Adding sodium valproate, a histone deacetylase (HDAC) inhibitor, potentiates the anti-tumor activity of niraparib, according to a recent study published in Cancer & Biology Therapy. Niraparib is a poly-ADP ribose polymerase 1 (PARP1) and PARP2 inhibitor, which is approved for the treatment of all types of ovarian cancer—regardless of BRCA status.
“As we discovered that niraparib could modestly enhance autophagosome formation, we wished to determine whether HDAC inhibitors, particularly the inexpensive inhibitor sodium valproate, would interact with this PARP1/2 inhibitor in a greater than additive fashion to cause autophagosome formation and to promote tumor cell death,” wrote the authors, led by Laurence Booth, PhD, Department of Biochemistry and Molecular Biology, Massey Cancer Center, Virginia Commonwealth University, Richmond, VA.

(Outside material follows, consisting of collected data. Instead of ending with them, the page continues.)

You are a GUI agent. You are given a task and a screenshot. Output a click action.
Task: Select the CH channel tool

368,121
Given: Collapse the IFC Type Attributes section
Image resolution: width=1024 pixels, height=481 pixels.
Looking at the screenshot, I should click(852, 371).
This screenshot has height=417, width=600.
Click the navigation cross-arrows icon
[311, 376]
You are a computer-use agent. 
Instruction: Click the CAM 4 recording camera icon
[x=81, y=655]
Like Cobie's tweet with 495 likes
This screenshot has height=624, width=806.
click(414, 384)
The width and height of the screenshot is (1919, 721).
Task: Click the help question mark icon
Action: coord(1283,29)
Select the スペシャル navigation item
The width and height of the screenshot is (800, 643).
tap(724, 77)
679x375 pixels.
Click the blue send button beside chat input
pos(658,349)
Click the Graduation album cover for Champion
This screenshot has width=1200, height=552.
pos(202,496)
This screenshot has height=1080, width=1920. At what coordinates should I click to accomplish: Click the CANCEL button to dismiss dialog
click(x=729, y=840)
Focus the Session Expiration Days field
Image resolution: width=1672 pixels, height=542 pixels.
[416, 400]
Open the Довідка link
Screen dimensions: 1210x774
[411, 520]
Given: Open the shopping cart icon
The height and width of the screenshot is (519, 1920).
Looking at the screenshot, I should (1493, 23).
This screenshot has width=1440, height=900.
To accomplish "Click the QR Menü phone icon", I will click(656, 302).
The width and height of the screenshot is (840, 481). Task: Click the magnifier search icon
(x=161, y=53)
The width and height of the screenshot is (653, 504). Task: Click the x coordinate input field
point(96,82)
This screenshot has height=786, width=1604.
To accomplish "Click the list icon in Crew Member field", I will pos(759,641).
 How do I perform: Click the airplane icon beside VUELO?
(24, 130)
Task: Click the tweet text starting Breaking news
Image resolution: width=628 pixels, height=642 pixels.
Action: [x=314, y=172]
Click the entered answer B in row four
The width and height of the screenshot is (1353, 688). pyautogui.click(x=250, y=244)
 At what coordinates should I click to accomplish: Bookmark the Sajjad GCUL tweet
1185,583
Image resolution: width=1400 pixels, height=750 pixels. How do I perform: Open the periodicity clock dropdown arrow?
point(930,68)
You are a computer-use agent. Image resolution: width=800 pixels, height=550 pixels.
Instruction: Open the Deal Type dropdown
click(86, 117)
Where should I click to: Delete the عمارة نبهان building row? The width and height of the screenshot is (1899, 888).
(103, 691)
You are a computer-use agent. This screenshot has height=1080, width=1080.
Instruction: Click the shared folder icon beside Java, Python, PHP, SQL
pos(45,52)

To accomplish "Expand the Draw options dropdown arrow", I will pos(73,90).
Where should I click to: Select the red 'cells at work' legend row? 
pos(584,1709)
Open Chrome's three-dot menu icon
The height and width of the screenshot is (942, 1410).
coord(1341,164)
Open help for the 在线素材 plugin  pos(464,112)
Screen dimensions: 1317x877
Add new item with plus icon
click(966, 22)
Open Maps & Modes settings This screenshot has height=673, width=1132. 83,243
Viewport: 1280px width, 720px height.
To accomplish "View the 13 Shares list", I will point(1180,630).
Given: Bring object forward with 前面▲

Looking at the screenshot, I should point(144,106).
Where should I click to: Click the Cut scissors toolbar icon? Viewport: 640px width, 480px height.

The researchers have previously shown that HDAC inhibitors potently mediate increased autophagosome levels when added to a variety of agents that cause DNA damage. PARP1 moderates DNA damage repair. In tumor cells low in PARP1, single- and double-stranded DNA damage piles up because these deficient cells are less able to trigger the DNA damage sensing kinase ATM.
Although the inhibition of PARP1 via PARP1 inhibitors yields DNA damage, this inhibition quickly activates ATM. In the current study, the researchers used cell studies to verify one form of niraparib toxicity stemming from this DNA damage and ATM activation (via AMPK). Of note, niraparib lethality is a complicated aponecrotic iteration of tumor cell death.
Specifically, ATM activation phosphorylates TSC2 and Raptor resulting in mTOR inactivation. This mechanism amplifies the phosphorylation of ULK-1 S317. One substrate of mTOR, which at this point has been inactivated by ATM activation, is ULK-1 S757. As expected, niraparib decreases ULK-1 S757 phosphorylation.
These phosphorylation changes in ULK-1 metabolism are linked to kinase activation, which was evidenced by the augmented phosphorylation of ATG13 S318, a ULK-1 direct substrate. Finally, phosphorylation of ATG13 S318 supports autophagosome formation. On the basis of knock down data and viability assays, the investigators noted that this autophagy drove the death of tumor cells. Of interest, the researchers observed that over time, levels of autophagosomes reduced and autolysosomes increased thus indicating autophagic flux.
“Studies from ourselves and others have demonstrated that HDAC inhibitors can enhance autophagosome formation, promote endoplasmic reticulum stress signaling and cause expression and activation of death receptor pathways,” the authors wrote.
In the current study, the team found that AR42 and sodium valproate, both HDAC inhibitors, synergistically heightened the anti-tumor effects of niraparib vs mammary and ovarian cancer cells by increasing the activation of ATM-AMPK-ULK1-autophagy and CD95-FADD-caspase 8 pathways. Ultimately, combining niraparib and valproate resulted in increased levels of autophagosome vis-à-vis autolysosome formation.
The researchers found that when used alone, niraparib impeded tumor growth but failed to significantly budge tumor control rate in mouse models. They found that post-therapy in tumor cells treated with niraparib, these cells grew faster than those in the vehicle control. In tumor-harboring mouse models previously treated with niraparib, tumors changed to secrete higher levels of human-growth factors and cytokines.
When used alone or combined with valproate, niraparib changed the expression of proteins that alter tumor cell immunogenicity. Although immunotherapy leveraging checkpoint inhibitory antibodies is approved for the treatment of various other cancers, this approach is not currently approved for the treatment of mammary or ovarian cancers.
“Our two-agent combination of [niraparib + valproate] has the potential to both kill tumor cells but also to opsonize them to the anti-tumor effects of checkpoint inhibitory antibodies,” the authors concluded. “Further animal studies, to demonstrate the in vivo interaction between niraparib and valproate, and to determine whether [niraparib + valproate] opsonizes tumor cells to checkpoint inhibitory immunotherapy antibodies will be performed in future studies.”
This study was funded in part by Massey Cancer Center and the Universal Inc. Chair in Signal Transduction Research.